Meta has taken a bold step in the world of artificial intelligence with the announcement of its upgraded large language model, Llama 3.2. Unveiled during the recent Meta Connect event, this new version goes beyond just text processing—it introduces visual capabilities that allow it to “see” as well. Remarkably, some iterations of this model can fit onto smartphones without compromising performance, opening up new possibilities for private, local AI interactions and custom applications that do not require data to be sent to third-party servers.
The Llama 3.2 model comes in four distinct versions, each designed for specific tasks. The heavyweight models—11 billion (11B) and 90 billion (90B) parameters—demonstrate impressive capabilities in both text and image processing. They can handle intricate tasks such as chart analysis, image captioning, and even object recognition based on natural language descriptions. This versatility makes Llama 3.2 a formidable contender in the competitive landscape of AI.
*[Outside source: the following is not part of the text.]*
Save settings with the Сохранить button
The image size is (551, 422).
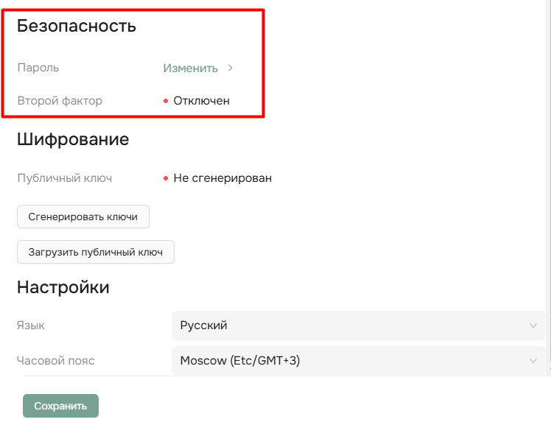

Coinciding with the release of Meta’s Llama 3.2, the Allen Institute introduced its own multimodal vision model, Molmo. Initial tests suggest that Molmo competes favourably with leading models like GPT-4o, Claude 3.5 Sonnet, and Reka Core, setting a high bar for performance in the open-source AI sector.
Meta also presented two smaller models—the 1B and 3B parameter versions—targeting efficiency and speed for tasks that require less computational power. These compact models are adept at multilingual text processing and exhibit a strong capability for “tool-calling,” meaning they can integrate seamlessly with various programming tools. Despite their smaller size, these models feature a 128K token context window, comparable to that of GPT-4o and other high-end models, making them excellent for summarisation, instruction following, and rewriting tasks.
The engineering team at Meta demonstrated remarkable ingenuity in developing Llama 3.2. They employed structured pruning to eliminate redundant data from larger models, followed by knowledge distillation to transfer valuable insights from these larger models to their smaller counterparts. The outcome is a series of compact models that outperform competitors like Google’s Gemma 2 2.6B and Microsoft’s Phi-2 2.7B across various benchmarks.
In a bid to enhance on-device AI capabilities, Meta has partnered with hardware giants such as Qualcomm, MediaTek, and Arm, ensuring that Llama 3.2 is compatible with mobile chips from the outset. This collaboration extends to major cloud service providers, including AWS, Google Cloud, and Microsoft Azure, all of which offer immediate access to these new models.
The architecture of Llama 3.2’s vision capabilities results from clever design adjustments. By integrating adapter weights into the existing language model, Meta has successfully bridged pre-trained image encoders with the text-processing core. This means the model’s visual abilities do not detract from its text processing performance, allowing users to expect similar, if not superior, text output compared to its predecessor, Llama 3.1.
Eager to assess Llama 3.2’s capabilities, we conducted a series of tests to explore its performance across various tasks. In text-based interactions, the model generally matched the performance of its predecessors, but the coding abilities showcased a mixed bag of results. During testing on Groq’s platform, Llama 3.2 managed to generate code for popular games and basic programs effectively. However, the smaller 70B model encountered difficulties when tasked with creating functional code for a custom game we designed. The larger 90B model, on the other hand, excelled in this area, successfully generating a functional game on the first attempt.
One of Llama 3.2’s standout features is its ability to identify subjective elements within images. When presented with a cyberpunk-style image and asked about its alignment with the steampunk aesthetic, the model accurately assessed the style, pointing out that the image lacked key elements associated with steampunk. This demonstrates the model’s ability to interpret complex visual themes and provide insightful feedback.
Llama 3.2 also shows promise in chart analysis, although it requires high-resolution images to perform optimally. In our tests, when we provided a screenshot containing a chart—one that other models like Molmo and Reka handled with ease—Llama 3.2 struggled due to the lower image quality. The model apologised for its inability to read the text correctly, highlighting an area for improvement. However, when we presented a larger image containing text, such as a presentation slide, Llama 3.2 excelled, correctly identifying the context and distinguishing between names and job roles without errors.
The overall verdict on Llama 3.2 is that it represents a significant leap forward from its predecessor and contributes positively to the open-source AI landscape. Its strengths lie in image interpretation and handling large text, although there remain areas for potential enhancement, particularly regarding lower-quality image processing and complex coding tasks.
Looking ahead, the promise of on-device compatibility is a strong indicator of a shift towards more private and local AI applications, providing a viable alternative to proprietary offerings like Gemini Nano and Apple’s closed models. As Meta continues to innovate, Llama 3.2 positions itself as a formidable player in the open-source AI sector, showcasing the potential for enhanced user experiences through its advanced capabilities and accessibility. The future of AI appears to be bright, particularly with advancements like Llama 3.2 leading the charge in creating more intelligent, versatile, and user-friendly technologies.